We are totally dependent on the Internet for every little thing such as searching for information to maintaining the business. We can’t imagine our lives, not even one day without the Internet. To make us get connected with the Internet and solve our issues we need an interface which is the browser. It helps us to connect, interact with the Internet for all the different uses. We use search engines to search for the information. There are many search engines in the market such as Google, Yahoo, Bing, etc. But Google is known to be the mostly used and the popular search engine ever. There are thousands of files stored and managed by the Google. It provides each and every possible information we search for. Thus it maintains huge no of files. Ever wondered how is this possible, how can it manage such a large group of files and allows us to have access to them? The one solution for all of these queries is Google File System.
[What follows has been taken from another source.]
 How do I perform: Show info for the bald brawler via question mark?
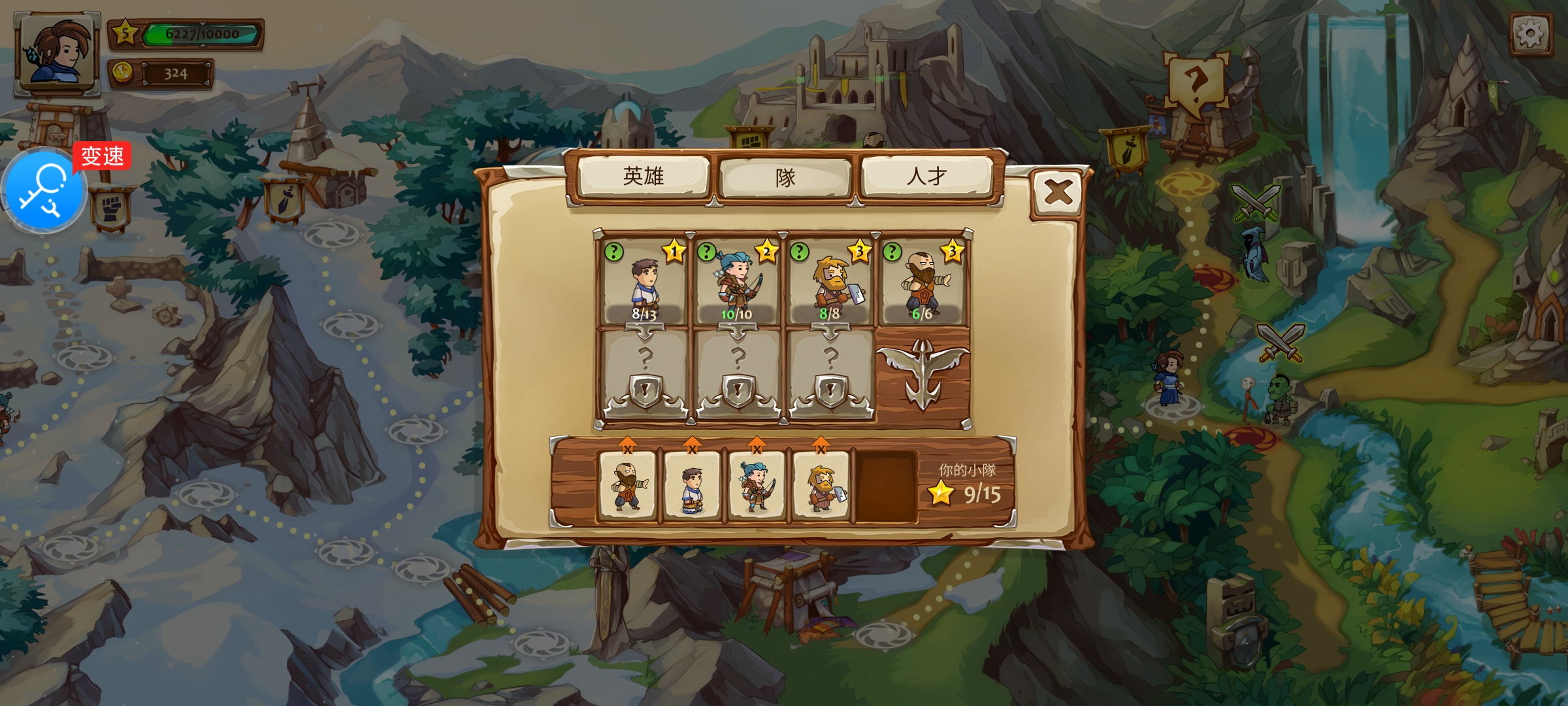coord(892,252)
For its use, Google has developed GoogleFS, which is a proprietary distributed file system. With the help of large clusters of hardware components, it provides reliable and efficient access to data for the users. In 2010, codenamed Colossus which is the new version of the Google File System is released with additional functionalities.
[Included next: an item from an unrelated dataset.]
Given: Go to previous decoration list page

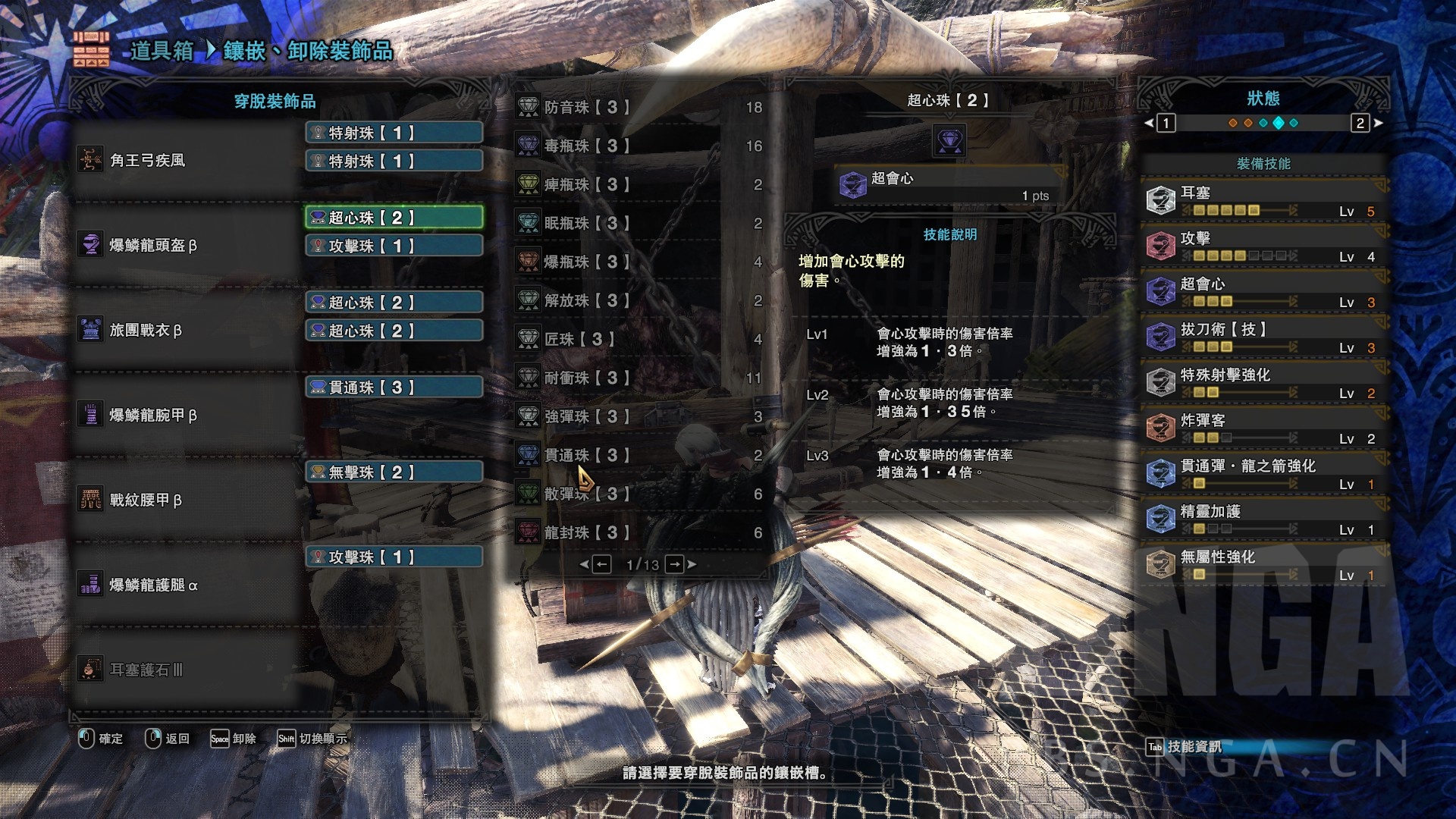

To accommodate and fulfil the expanding requirements of the data processing, Google File System (GFS) is developed which is also considered as the scalable distributed file system (DFS) created by Google Inc. To the connected nodes and the large networks, performance, availability, reliability, fault tolerance, scalability is provided by the GFS.
Using the hardware components of low cost, several storage systems of different purposes are included in the GFS. Different storage requirements and data use are to be accommodated by the optimized Google’s elements, such as its search engine, which is used to store and retrieve large amounts of data from its file system.
To engage and fulfil the needs of the multiple clients systems continuously, a single master called the GFS node cluster is provided with multiple chunk servers. On local disks, these chunk servers store data as Linux file. The data that is stored is replicated three times in the network as it is divided into large chunks at least of 64 MB.
Path names are used to identify the files that are stored in directories in a hierarchical way. The master that monitors, controls, interact with the status updates through messages of timed heartbeat of each chunk server is Metadata. Mapping information, accessing of control data, namespace, etc. are the information provided by the Metadata.
Features such as High aggregate throughput, High availability, efficient and automatic recovery of the data, locking and management, replication of critical data, fault tolerance, etc are provided by the GFS. More than 300 Tera bytes of storage capacity and 1000 nodes are present in the largest GFS clusters. Hundreds of clients can access this data continuously.